1991 action video game

Factory Panic, originally titled Ganbare Gorubī (がんばれゴルビー!), is an action game developed by Japan System House for the Game Gear handheld game console, and published by Sega in 1991. In Brazil, Tec Toy retitled the game to Crazy Company.

In Ganbare Gorubī, the original Japanese version of the game, the player character ("Gorby") is patterned after Mikhail Gorbachev, who was President of the Soviet Union at the time of the game's development and release. As Gorby, the player must use a system of conveyor belts to send goods to people queueing outside a factory.

In Factory Panic, the European version of the game and Crazy Company, the Brazilian version, the player character is instead a blond-haired boy. A corrupt business magnate called Mister Greede has been withholding food and other necessities from the people of Segaville. The player infiltrates Mr. Greede's factory to distribute goods to the waiting citizens.

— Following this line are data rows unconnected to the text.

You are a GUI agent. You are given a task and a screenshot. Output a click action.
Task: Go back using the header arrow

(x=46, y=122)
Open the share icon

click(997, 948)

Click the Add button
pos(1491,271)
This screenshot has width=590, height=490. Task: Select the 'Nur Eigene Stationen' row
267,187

Sega released Ganbare Gorubī in Japan two months after Tokuma Shoten released their Gorbachev-inspired game, Gorby's Pipeline Plan (ゴルビーのパイプライン大作戦, Gorubī no Paipurain Daisakusen), for the Famicom video game console. Both games were released in Japan several months before the dissolution of the Soviet Union.

==Gameplay==
As bread, meat, medical supplies, Game Gears, and other objects travel on conveyor belts, a queue of people in need wait outside a fence at the bottom of the screen. Each person needs one specific thing. By rerouting the right thing at the right time, Gorby can send it to the person, who then goes away happy.

In some levels, Gorby (in the original Japanese) or the unnamed blond-haired boy (in all other versions) steps on a switch to rotate a conveyor belt junction; in other levels, Gorby or the boy rearranges conduits to make or break links between conveyor belts. To give each person what they are waiting for, Gorby or the boy must step on switches or place conduits quickly enough to route the goods on the network of conveyor belts—while also fending off the factory's security guards. He must also avoid sending the people hazards, like moldy bread or poison.

Once Gorby or the boy has delivered the required item to each person in the queue, he advances to a more challenging game level.